What you are asked to do:
Look through the data below and say how many of its lines contain "date", adding nothing else.

[Records excerpted from a collection]

————————

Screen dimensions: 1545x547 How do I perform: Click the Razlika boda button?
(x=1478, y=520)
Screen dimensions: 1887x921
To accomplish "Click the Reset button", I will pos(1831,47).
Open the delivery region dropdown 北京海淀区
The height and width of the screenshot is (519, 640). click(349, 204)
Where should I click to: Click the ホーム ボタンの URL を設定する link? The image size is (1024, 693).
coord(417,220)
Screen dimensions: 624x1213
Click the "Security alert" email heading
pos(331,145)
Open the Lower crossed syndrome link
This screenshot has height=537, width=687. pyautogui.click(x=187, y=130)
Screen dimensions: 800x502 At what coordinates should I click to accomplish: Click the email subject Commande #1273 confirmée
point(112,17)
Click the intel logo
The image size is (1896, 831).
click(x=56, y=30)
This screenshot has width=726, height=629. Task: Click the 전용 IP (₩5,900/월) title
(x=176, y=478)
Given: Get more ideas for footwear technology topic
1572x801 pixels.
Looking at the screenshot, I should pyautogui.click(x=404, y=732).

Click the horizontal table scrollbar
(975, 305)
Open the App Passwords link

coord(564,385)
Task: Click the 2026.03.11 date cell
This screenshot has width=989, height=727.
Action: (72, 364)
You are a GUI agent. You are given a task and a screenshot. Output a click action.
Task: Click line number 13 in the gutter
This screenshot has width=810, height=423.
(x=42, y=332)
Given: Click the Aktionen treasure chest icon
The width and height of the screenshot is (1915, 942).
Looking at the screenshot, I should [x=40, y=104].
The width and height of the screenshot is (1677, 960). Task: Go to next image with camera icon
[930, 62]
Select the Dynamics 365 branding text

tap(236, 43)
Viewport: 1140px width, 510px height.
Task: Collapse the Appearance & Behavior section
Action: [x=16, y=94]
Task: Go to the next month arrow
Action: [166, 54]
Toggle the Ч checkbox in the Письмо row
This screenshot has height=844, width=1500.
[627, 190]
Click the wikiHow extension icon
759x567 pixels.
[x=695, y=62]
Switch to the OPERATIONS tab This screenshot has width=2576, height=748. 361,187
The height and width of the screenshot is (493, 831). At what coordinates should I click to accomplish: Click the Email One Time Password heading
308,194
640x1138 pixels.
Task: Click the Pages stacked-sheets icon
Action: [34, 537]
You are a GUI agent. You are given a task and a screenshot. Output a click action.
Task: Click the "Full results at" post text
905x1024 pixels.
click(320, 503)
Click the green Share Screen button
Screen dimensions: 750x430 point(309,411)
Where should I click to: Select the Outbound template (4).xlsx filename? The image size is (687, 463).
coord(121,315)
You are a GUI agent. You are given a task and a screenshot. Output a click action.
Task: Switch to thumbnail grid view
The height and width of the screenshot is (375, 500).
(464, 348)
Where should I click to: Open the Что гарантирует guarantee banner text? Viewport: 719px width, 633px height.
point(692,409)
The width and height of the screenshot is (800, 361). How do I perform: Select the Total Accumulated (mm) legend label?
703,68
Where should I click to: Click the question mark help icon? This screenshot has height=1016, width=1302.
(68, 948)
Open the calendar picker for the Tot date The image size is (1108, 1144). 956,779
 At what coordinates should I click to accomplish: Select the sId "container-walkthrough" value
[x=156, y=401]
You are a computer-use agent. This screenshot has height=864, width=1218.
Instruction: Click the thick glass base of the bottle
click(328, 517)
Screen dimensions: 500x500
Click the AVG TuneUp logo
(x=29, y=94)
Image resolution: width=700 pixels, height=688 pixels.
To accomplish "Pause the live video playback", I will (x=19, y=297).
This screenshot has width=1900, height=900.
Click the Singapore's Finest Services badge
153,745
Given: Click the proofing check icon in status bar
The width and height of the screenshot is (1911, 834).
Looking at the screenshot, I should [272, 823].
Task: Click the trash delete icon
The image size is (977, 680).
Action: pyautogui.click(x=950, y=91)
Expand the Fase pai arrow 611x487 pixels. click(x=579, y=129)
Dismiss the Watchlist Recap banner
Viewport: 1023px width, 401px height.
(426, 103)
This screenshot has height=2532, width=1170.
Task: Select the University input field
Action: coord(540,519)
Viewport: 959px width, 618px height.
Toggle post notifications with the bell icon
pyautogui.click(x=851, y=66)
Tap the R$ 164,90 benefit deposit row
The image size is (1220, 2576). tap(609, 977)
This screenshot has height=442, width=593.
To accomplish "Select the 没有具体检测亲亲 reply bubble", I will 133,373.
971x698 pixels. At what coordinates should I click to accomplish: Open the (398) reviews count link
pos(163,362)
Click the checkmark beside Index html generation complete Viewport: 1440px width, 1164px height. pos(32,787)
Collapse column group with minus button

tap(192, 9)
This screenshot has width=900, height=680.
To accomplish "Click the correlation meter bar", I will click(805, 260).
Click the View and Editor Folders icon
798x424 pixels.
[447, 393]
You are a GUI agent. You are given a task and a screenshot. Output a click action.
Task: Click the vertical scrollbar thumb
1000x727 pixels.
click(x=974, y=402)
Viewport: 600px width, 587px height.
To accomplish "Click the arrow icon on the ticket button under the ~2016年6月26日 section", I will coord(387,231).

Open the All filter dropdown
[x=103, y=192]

————————

Response for this exercise:
2